While the priority for governments on the African continent remains improving access to energy (600 million people lack access to electricity), the energy transition appears to be one of the challenges ahead. Renewable energy and carbon offsetting projects are emerging, but remain modest.
In the global context of controlling and limiting CO2 emissions, the African continent remains behind: producing 9% of the world’s liquid oil and 6% of natural gas, Africa accounts for only 2% of greenhouse gas emissions. Moreover, half of its oil production is for export. This is why, as far as energy is concerned, the priority for African states remains improving access to energy for the 600 million people who have no access to electricity, as well as the widespread use of charcoal, the negative effects of which on both health and the environment have been proven.
Under pressure from public opinion and Western treaties to limit greenhouse gas emissions, European energy majors with interests and activities in Africa (such as Shell, BP, Total and Eni) are reducing their crude oil production in favor of the production and development of “greener” energy sources. The objective is to be carbon neutral by 2050.

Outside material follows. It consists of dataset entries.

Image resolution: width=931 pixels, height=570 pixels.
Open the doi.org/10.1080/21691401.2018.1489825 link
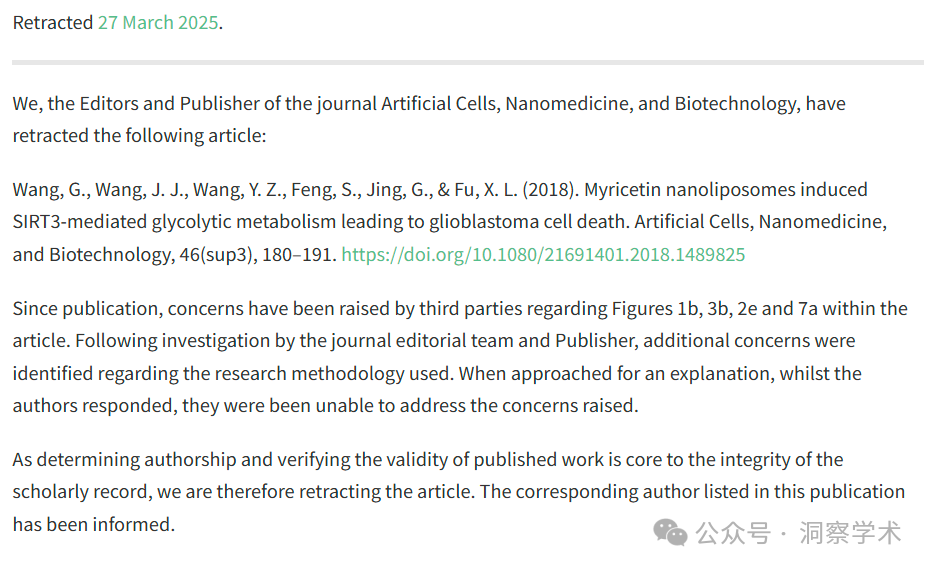543,255
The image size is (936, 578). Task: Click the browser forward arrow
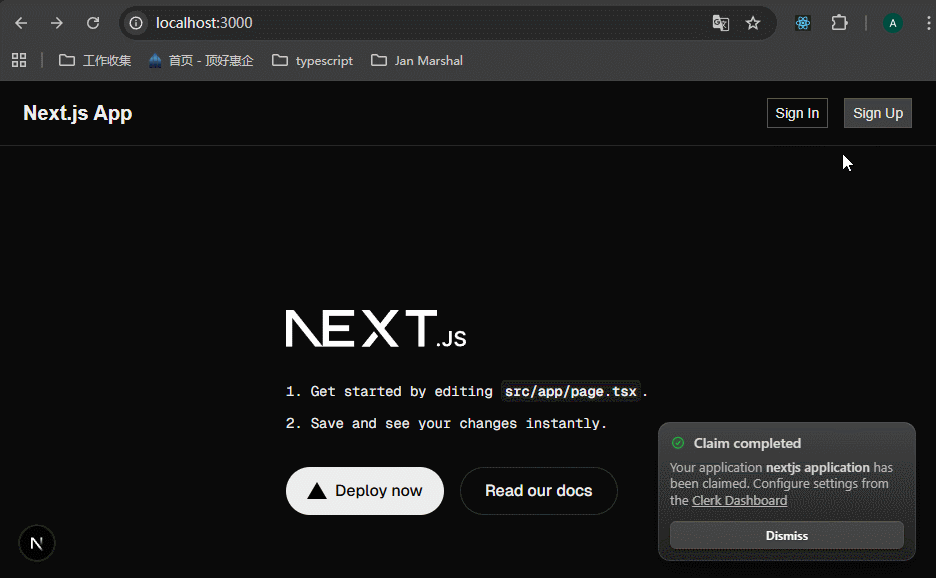57,23
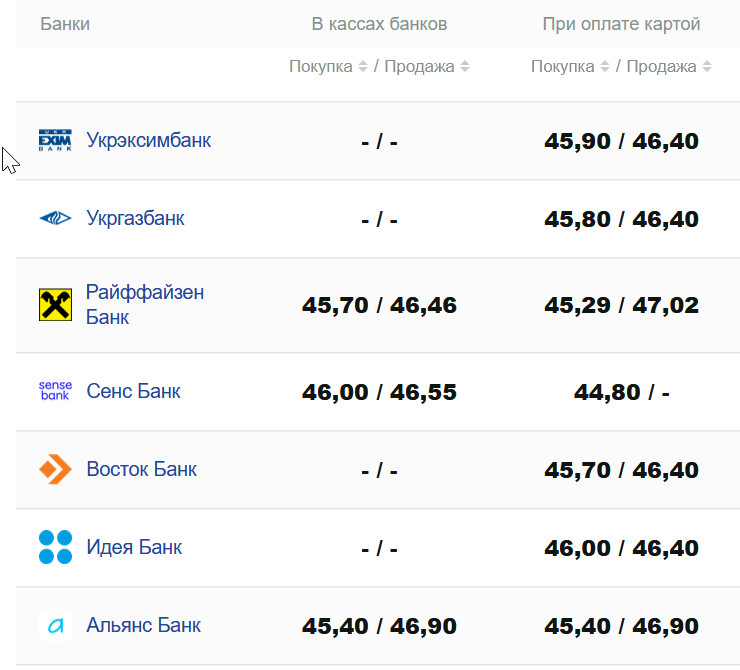This screenshot has width=740, height=670.
Task: Click the Ukreximbank EXIM logo icon
Action: point(55,141)
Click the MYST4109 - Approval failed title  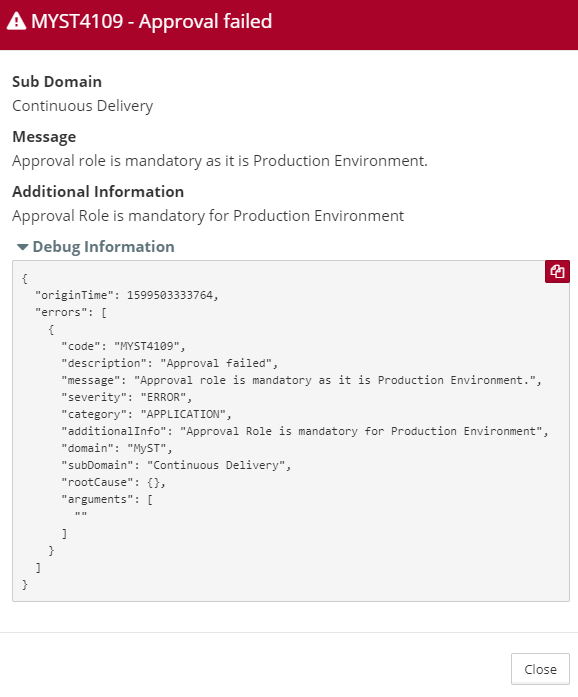152,21
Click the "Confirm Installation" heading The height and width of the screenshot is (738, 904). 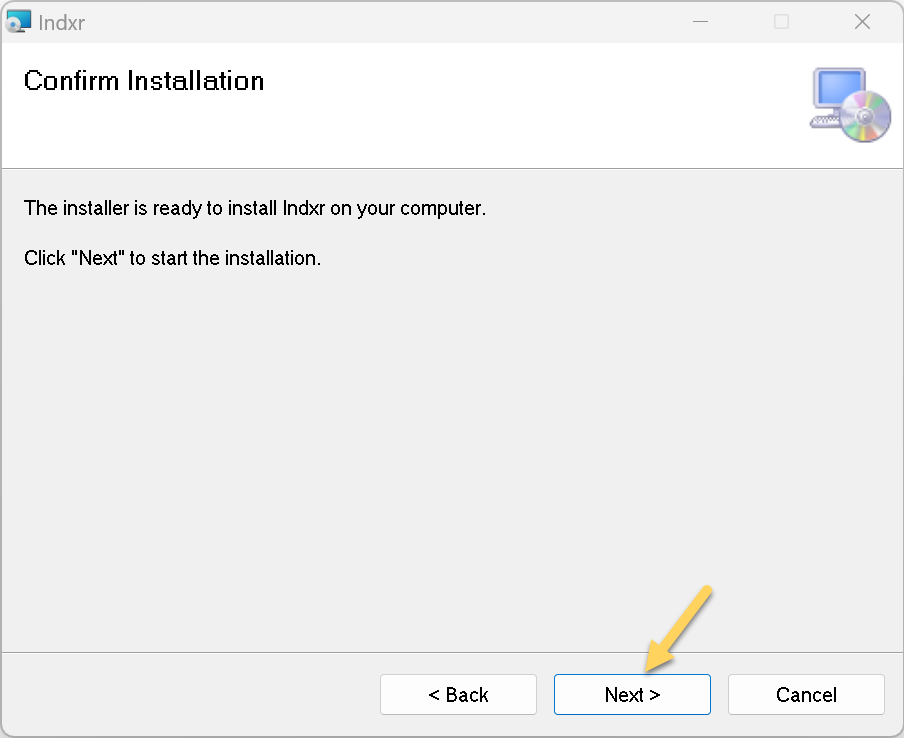click(x=144, y=81)
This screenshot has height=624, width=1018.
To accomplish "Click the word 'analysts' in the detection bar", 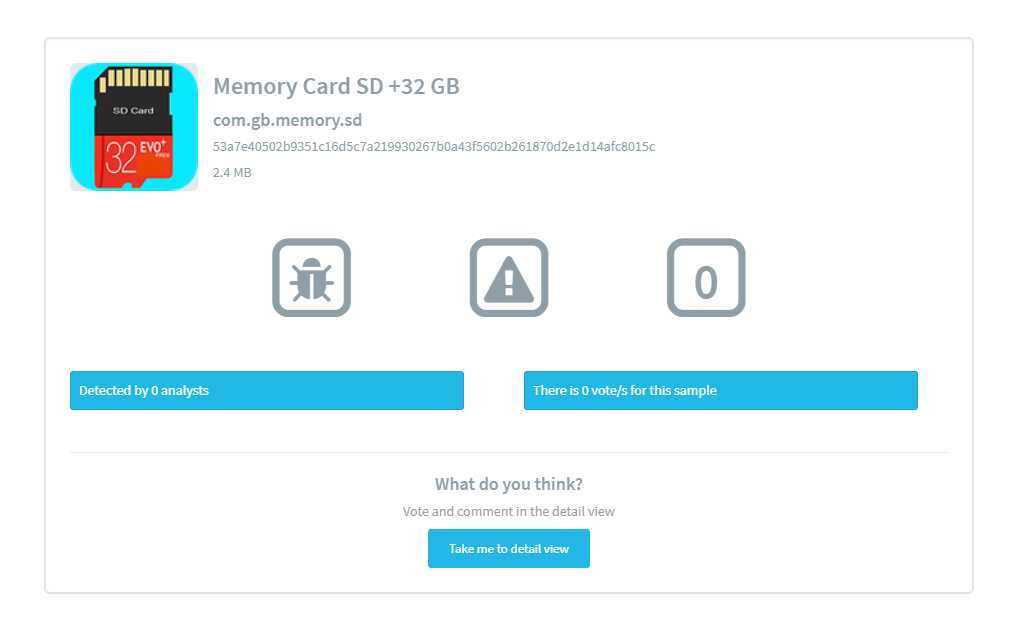I will click(186, 390).
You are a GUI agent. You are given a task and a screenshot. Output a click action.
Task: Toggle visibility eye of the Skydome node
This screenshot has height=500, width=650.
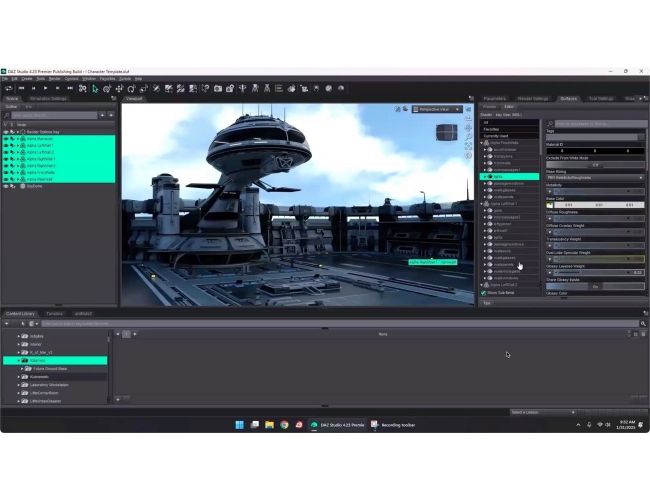tap(6, 186)
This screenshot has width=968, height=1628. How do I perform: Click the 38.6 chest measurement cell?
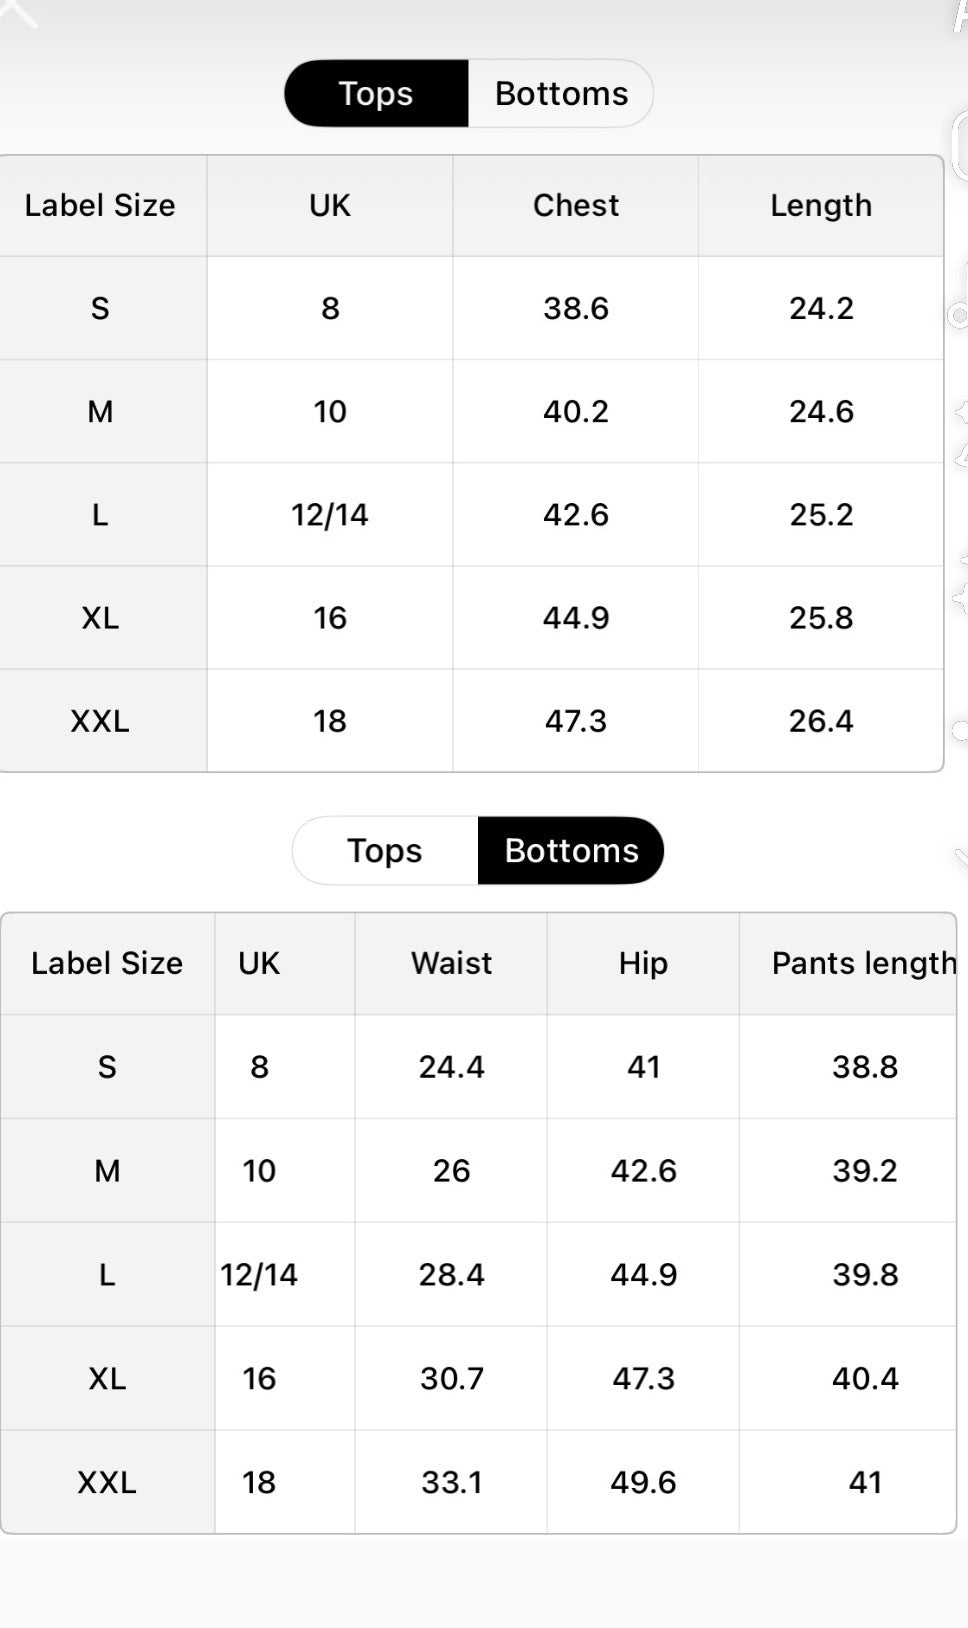(576, 309)
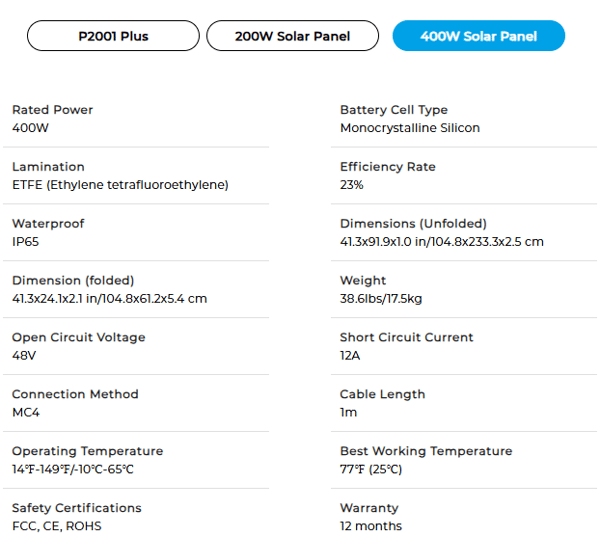Click the IP65 waterproof rating
This screenshot has height=537, width=600.
coord(25,242)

Obstacles to the majors in renewable energy
In terms of intentions and declarations, Total plans to invest 60 billion dollars in renewable energies over the next ten years, with a target of 100 GW, and BP is targeting 30 GW over the same period. Shell is not to be outdone with its $2-3 billion global investment per year in green energy. However, today, unlike gas projects, the investment of these majors in renewables on the African continent remains marginal. These large companies have a global vision of the energy transition and greenhouse gas emissions and therefore focus their efforts on developed countries where the impact is faster than in Africa.